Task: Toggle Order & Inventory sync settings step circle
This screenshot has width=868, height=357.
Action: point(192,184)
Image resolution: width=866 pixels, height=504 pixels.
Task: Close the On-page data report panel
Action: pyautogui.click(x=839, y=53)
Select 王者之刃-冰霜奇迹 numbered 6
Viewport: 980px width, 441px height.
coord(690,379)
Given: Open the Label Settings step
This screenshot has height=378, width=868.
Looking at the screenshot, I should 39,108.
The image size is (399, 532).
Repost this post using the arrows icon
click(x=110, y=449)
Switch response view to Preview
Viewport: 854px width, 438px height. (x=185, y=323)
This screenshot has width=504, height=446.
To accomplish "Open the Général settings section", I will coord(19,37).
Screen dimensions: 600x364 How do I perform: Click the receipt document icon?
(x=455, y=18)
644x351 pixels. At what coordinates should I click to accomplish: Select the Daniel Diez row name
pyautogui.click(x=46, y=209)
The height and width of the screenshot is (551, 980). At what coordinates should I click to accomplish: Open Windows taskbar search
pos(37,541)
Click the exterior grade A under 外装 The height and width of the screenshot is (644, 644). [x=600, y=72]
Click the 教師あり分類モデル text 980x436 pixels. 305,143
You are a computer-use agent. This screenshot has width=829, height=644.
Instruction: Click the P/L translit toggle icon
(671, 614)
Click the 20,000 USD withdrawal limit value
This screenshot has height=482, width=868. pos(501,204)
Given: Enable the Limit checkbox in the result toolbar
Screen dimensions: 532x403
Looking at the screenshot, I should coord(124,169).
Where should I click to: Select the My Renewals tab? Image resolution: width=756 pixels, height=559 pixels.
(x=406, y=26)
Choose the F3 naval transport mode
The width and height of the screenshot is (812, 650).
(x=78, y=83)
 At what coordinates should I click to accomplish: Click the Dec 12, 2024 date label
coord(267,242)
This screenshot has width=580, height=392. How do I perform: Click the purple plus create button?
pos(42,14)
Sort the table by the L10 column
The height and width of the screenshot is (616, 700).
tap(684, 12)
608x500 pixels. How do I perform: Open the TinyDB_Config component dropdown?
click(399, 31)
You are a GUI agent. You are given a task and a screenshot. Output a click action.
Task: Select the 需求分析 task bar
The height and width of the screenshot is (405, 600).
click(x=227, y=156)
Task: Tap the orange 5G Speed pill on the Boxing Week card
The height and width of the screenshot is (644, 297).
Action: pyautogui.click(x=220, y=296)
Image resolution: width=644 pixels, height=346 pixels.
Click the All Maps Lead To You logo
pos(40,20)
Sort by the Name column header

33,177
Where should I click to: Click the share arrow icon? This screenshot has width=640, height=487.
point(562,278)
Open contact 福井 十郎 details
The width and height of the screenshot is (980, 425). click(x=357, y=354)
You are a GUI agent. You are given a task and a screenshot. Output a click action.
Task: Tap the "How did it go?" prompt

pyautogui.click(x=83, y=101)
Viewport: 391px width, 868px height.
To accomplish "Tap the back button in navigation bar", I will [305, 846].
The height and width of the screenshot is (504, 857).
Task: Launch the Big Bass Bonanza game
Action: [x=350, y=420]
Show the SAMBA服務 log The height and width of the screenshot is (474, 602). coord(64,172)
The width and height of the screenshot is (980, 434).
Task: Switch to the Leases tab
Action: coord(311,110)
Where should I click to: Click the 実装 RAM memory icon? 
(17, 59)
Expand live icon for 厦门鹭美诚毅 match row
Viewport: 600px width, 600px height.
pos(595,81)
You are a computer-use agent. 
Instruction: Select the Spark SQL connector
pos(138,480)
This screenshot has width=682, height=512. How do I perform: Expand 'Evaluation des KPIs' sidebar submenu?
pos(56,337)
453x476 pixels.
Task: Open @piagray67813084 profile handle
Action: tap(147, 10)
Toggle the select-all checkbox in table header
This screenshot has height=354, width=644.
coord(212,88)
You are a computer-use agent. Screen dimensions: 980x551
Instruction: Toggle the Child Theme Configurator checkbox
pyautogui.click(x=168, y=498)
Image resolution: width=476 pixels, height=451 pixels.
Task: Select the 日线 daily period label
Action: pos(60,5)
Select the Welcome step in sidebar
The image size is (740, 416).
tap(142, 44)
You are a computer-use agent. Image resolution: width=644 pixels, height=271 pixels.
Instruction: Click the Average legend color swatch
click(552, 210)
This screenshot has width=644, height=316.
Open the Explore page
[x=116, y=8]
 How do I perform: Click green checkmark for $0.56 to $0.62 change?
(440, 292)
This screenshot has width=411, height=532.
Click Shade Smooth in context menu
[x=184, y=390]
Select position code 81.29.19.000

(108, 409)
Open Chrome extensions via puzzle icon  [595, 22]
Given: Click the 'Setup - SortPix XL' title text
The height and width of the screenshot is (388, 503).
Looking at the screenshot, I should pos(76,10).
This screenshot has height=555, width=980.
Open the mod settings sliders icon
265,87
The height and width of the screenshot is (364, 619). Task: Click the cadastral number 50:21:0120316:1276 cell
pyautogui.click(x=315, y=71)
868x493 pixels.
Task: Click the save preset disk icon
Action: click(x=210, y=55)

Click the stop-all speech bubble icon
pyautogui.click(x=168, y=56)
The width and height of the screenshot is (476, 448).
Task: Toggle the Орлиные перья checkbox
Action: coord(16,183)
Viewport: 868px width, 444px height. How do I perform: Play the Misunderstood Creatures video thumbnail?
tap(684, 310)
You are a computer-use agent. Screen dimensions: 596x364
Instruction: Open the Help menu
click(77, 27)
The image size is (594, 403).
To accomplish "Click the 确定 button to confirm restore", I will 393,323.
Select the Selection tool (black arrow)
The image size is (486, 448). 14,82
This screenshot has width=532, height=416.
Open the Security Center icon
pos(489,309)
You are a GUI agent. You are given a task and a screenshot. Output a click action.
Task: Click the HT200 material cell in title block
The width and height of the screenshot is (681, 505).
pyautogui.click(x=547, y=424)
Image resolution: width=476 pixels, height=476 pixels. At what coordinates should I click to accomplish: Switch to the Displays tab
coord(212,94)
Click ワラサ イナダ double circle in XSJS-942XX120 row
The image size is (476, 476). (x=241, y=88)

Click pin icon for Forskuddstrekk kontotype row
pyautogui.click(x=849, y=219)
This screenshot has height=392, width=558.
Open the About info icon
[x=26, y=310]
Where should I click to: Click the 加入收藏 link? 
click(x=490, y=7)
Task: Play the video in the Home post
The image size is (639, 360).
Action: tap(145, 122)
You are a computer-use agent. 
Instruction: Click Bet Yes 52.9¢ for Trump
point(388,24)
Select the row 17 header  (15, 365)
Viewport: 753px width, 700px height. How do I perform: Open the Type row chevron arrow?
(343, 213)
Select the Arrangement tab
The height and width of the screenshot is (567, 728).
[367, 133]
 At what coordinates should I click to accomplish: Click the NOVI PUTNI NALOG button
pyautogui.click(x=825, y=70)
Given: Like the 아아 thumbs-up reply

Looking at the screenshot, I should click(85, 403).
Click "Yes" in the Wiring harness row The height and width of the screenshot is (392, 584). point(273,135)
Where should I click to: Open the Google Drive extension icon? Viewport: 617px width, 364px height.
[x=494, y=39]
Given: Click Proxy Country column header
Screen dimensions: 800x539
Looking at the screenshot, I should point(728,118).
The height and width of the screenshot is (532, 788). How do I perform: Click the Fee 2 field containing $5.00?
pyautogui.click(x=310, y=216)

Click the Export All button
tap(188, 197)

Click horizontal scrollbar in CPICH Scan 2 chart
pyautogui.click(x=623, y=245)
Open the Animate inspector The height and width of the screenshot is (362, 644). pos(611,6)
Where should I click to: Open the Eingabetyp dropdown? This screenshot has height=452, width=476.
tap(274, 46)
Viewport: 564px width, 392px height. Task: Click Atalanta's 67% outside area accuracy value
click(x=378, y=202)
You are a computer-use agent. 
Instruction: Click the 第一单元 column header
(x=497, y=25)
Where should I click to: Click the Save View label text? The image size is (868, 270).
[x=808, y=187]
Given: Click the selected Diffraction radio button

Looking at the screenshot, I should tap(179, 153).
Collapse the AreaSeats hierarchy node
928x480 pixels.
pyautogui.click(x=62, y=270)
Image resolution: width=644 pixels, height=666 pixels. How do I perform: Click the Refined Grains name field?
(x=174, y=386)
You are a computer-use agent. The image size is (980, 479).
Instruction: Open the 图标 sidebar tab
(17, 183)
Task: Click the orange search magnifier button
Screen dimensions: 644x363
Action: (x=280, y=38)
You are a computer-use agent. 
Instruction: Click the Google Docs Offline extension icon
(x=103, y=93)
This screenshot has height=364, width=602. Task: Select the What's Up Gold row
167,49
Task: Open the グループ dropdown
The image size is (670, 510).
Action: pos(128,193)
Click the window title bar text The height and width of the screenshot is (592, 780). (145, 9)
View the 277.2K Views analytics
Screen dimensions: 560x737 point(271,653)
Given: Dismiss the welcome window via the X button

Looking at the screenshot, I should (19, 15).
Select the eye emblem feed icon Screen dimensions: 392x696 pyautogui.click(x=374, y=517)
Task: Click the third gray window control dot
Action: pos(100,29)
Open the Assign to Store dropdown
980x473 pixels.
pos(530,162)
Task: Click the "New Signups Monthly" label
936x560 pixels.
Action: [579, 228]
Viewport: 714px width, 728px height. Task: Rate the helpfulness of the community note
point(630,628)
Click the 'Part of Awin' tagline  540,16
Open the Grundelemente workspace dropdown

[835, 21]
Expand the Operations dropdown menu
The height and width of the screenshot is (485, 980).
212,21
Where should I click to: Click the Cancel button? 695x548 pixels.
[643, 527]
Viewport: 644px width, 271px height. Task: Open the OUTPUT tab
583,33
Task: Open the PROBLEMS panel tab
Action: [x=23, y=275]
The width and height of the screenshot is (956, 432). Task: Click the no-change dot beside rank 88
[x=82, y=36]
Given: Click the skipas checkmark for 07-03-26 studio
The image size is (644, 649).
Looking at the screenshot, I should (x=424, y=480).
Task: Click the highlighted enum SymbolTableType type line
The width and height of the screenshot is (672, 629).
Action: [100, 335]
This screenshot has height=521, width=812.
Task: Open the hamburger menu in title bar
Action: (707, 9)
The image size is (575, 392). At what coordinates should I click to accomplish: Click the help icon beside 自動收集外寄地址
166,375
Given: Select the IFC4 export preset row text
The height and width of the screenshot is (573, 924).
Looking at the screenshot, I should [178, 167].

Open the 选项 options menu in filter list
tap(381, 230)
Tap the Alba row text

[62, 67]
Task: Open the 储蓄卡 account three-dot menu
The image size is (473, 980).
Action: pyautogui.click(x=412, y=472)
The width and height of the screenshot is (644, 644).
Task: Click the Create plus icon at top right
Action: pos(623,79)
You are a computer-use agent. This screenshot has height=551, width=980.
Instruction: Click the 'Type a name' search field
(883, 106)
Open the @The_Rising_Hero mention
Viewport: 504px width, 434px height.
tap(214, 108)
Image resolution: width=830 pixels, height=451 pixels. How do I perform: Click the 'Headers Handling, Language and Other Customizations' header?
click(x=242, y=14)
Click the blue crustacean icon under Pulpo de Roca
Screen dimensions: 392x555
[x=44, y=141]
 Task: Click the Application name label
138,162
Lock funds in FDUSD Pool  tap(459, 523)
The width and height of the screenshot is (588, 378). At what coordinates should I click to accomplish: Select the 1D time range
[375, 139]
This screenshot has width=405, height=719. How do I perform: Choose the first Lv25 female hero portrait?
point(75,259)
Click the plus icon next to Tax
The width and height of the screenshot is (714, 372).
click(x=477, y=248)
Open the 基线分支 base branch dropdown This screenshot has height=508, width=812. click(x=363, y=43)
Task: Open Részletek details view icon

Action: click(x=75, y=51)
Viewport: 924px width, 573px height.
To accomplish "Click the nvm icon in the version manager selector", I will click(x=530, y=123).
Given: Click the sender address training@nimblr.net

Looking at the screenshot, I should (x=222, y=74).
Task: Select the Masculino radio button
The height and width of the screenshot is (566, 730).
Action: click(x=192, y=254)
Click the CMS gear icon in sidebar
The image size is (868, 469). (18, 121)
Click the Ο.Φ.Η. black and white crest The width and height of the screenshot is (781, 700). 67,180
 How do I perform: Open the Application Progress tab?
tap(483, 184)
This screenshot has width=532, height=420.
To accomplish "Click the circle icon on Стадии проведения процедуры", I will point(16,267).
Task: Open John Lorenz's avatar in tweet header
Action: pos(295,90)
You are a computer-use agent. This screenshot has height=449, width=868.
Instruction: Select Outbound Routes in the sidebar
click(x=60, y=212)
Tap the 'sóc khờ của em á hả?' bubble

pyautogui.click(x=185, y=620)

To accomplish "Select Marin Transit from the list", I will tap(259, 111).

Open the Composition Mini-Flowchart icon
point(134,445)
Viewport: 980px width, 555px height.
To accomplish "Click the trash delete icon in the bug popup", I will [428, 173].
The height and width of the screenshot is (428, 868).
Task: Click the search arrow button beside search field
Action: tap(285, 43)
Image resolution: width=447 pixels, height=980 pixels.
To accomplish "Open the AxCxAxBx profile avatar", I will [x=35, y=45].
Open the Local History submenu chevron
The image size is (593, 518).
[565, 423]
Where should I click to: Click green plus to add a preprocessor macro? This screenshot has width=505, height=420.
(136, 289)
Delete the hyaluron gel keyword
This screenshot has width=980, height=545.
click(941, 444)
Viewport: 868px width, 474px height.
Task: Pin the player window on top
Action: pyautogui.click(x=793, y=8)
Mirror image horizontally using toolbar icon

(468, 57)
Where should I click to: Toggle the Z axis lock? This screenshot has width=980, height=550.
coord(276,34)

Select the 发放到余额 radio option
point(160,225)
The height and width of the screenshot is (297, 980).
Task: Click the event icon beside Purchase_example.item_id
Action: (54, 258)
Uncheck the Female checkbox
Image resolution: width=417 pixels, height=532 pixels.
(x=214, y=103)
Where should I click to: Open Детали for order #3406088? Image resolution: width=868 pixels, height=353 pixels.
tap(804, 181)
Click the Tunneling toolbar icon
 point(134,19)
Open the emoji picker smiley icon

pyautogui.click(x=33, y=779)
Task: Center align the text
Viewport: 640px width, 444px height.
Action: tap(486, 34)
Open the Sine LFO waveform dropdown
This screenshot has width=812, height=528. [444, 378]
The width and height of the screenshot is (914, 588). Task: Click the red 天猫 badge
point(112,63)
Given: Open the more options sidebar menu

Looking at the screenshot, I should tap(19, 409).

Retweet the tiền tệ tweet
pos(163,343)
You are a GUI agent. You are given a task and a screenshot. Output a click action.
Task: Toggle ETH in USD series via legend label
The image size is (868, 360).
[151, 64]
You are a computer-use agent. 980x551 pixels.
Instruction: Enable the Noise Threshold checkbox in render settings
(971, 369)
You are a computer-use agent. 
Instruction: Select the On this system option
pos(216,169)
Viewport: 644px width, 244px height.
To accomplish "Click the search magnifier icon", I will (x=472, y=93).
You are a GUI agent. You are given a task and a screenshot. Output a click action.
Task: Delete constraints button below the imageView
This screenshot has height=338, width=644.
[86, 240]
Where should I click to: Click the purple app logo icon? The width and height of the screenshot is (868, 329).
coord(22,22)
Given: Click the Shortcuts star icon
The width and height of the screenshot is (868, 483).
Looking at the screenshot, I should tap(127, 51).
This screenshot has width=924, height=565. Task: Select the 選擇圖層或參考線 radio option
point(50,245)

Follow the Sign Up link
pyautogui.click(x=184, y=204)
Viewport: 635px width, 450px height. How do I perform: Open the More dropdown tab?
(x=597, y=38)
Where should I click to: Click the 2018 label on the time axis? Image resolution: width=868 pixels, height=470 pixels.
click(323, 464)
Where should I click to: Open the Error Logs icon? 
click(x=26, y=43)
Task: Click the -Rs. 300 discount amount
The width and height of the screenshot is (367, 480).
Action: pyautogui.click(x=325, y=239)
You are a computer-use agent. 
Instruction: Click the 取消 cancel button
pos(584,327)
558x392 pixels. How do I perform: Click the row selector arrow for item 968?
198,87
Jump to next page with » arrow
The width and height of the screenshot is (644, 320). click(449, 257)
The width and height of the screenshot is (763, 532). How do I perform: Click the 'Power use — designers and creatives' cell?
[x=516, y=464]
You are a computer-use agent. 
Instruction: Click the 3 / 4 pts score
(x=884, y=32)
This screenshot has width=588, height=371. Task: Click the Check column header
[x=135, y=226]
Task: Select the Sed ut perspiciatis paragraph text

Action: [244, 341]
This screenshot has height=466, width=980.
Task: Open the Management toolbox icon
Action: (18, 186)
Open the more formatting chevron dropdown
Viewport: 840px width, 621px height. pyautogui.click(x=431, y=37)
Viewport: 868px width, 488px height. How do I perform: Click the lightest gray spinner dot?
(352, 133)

| Exercise description |
Give back, exactly as written, the stretch from the line with "Given: Click the skipas" through the line with "Viewport: 924px width, 573px height.", and no other lines from the records above.

| Completed exercise |
Given: Click the skipas checkmark for 07-03-26 studio
The image size is (644, 649).
Looking at the screenshot, I should (x=424, y=480).
Task: Click the highlighted enum SymbolTableType type line
The width and height of the screenshot is (672, 629).
Action: [100, 335]
This screenshot has height=521, width=812.
Task: Open the hamburger menu in title bar
Action: (707, 9)
The image size is (575, 392). At what coordinates should I click to accomplish: Click the help icon beside 自動收集外寄地址
166,375
Given: Select the IFC4 export preset row text
The height and width of the screenshot is (573, 924).
Looking at the screenshot, I should [178, 167].

Open the 选项 options menu in filter list
tap(381, 230)
Tap the Alba row text

[62, 67]
Task: Open the 储蓄卡 account three-dot menu
The image size is (473, 980).
Action: pyautogui.click(x=412, y=472)
The width and height of the screenshot is (644, 644).
Task: Click the Create plus icon at top right
Action: pos(623,79)
You are a computer-use agent. This screenshot has height=551, width=980.
Instruction: Click the 'Type a name' search field
(883, 106)
Open the @The_Rising_Hero mention
Viewport: 504px width, 434px height.
tap(214, 108)
Image resolution: width=830 pixels, height=451 pixels. How do I perform: Click the 'Headers Handling, Language and Other Customizations' header?
click(x=242, y=14)
Click the blue crustacean icon under Pulpo de Roca
Screen dimensions: 392x555
[x=44, y=141]
 Task: Click the Application name label
138,162
Lock funds in FDUSD Pool  tap(459, 523)
The width and height of the screenshot is (588, 378). At what coordinates should I click to accomplish: Select the 1D time range
[375, 139]
This screenshot has width=405, height=719. How do I perform: Choose the first Lv25 female hero portrait?
point(75,259)
Click the plus icon next to Tax
The width and height of the screenshot is (714, 372).
click(x=477, y=248)
Open the 基线分支 base branch dropdown This screenshot has height=508, width=812. click(x=363, y=43)
Task: Open Részletek details view icon

Action: click(x=75, y=51)
Viewport: 924px width, 573px height.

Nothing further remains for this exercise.